Exercise instructions >>
Please restate the data that follows, leaving every word in place.

Data to process >>

————

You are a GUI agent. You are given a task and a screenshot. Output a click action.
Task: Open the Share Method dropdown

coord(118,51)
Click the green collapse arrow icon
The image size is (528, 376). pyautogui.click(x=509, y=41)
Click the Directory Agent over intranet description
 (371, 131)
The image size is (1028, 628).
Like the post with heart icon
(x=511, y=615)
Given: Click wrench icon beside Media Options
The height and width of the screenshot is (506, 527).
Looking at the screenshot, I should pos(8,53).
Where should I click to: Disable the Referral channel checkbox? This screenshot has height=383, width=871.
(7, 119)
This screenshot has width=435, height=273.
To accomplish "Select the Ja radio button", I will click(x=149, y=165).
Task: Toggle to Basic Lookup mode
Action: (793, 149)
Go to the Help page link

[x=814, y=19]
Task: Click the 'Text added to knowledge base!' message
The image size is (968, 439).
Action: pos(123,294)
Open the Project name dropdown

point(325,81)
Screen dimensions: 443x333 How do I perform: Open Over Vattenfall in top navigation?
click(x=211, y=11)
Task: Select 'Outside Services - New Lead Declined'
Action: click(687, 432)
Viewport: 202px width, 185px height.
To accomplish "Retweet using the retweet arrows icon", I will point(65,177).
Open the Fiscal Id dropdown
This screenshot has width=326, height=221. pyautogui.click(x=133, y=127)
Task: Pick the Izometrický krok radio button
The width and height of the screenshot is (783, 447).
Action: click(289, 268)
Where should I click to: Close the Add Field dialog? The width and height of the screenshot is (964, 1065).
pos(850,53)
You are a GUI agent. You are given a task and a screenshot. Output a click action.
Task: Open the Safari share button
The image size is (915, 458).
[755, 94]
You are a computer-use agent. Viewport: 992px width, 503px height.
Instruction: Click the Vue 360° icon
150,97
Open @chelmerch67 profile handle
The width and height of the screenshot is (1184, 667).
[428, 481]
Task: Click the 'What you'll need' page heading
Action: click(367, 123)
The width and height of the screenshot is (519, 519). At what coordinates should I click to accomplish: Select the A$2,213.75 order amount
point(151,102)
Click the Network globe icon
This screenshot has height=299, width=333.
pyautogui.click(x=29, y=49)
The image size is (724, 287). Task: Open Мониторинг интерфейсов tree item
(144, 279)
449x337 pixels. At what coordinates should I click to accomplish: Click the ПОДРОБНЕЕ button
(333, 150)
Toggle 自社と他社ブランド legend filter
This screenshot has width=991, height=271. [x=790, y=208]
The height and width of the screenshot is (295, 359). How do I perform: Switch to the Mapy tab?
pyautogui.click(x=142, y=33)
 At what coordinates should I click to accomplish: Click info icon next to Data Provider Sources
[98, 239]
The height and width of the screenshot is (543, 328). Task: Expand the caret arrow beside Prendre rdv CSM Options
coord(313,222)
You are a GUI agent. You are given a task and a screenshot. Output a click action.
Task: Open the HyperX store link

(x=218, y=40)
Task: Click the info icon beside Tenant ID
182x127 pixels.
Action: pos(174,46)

————

Your response >>
You are a GUI agent. You are given a task and a screenshot. Output a click action.
Task: Open the Share Method dropdown

coord(118,51)
Click the green collapse arrow icon
The image size is (528, 376). pyautogui.click(x=509, y=41)
Click the Directory Agent over intranet description
 (371, 131)
The image size is (1028, 628).
Like the post with heart icon
(x=511, y=615)
Given: Click wrench icon beside Media Options
The height and width of the screenshot is (506, 527).
Looking at the screenshot, I should pos(8,53).
Where should I click to: Disable the Referral channel checkbox? This screenshot has height=383, width=871.
(7, 119)
This screenshot has width=435, height=273.
To accomplish "Select the Ja radio button", I will click(x=149, y=165).
Task: Toggle to Basic Lookup mode
Action: (793, 149)
Go to the Help page link

[x=814, y=19]
Task: Click the 'Text added to knowledge base!' message
The image size is (968, 439).
Action: pos(123,294)
Open the Project name dropdown

point(325,81)
Screen dimensions: 443x333 How do I perform: Open Over Vattenfall in top navigation?
click(x=211, y=11)
Task: Select 'Outside Services - New Lead Declined'
Action: click(687, 432)
Viewport: 202px width, 185px height.
To accomplish "Retweet using the retweet arrows icon", I will point(65,177).
Open the Fiscal Id dropdown
This screenshot has width=326, height=221. pyautogui.click(x=133, y=127)
Task: Pick the Izometrický krok radio button
The width and height of the screenshot is (783, 447).
Action: click(289, 268)
Where should I click to: Close the Add Field dialog? The width and height of the screenshot is (964, 1065).
pos(850,53)
You are a GUI agent. You are given a task and a screenshot. Output a click action.
Task: Open the Safari share button
The image size is (915, 458).
[755, 94]
You are a computer-use agent. Viewport: 992px width, 503px height.
Instruction: Click the Vue 360° icon
150,97
Open @chelmerch67 profile handle
The width and height of the screenshot is (1184, 667).
[428, 481]
Task: Click the 'What you'll need' page heading
Action: click(367, 123)
The width and height of the screenshot is (519, 519). At what coordinates should I click to accomplish: Select the A$2,213.75 order amount
point(151,102)
Click the Network globe icon
This screenshot has height=299, width=333.
pyautogui.click(x=29, y=49)
The image size is (724, 287). Task: Open Мониторинг интерфейсов tree item
(144, 279)
449x337 pixels. At what coordinates should I click to accomplish: Click the ПОДРОБНЕЕ button
(333, 150)
Toggle 自社と他社ブランド legend filter
This screenshot has width=991, height=271. [x=790, y=208]
The height and width of the screenshot is (295, 359). How do I perform: Switch to the Mapy tab?
pyautogui.click(x=142, y=33)
 At what coordinates should I click to accomplish: Click info icon next to Data Provider Sources
[98, 239]
The height and width of the screenshot is (543, 328). Task: Expand the caret arrow beside Prendre rdv CSM Options
coord(313,222)
You are a GUI agent. You are given a task and a screenshot. Output a click action.
Task: Open the HyperX store link

(x=218, y=40)
Task: Click the info icon beside Tenant ID
182x127 pixels.
Action: pos(174,46)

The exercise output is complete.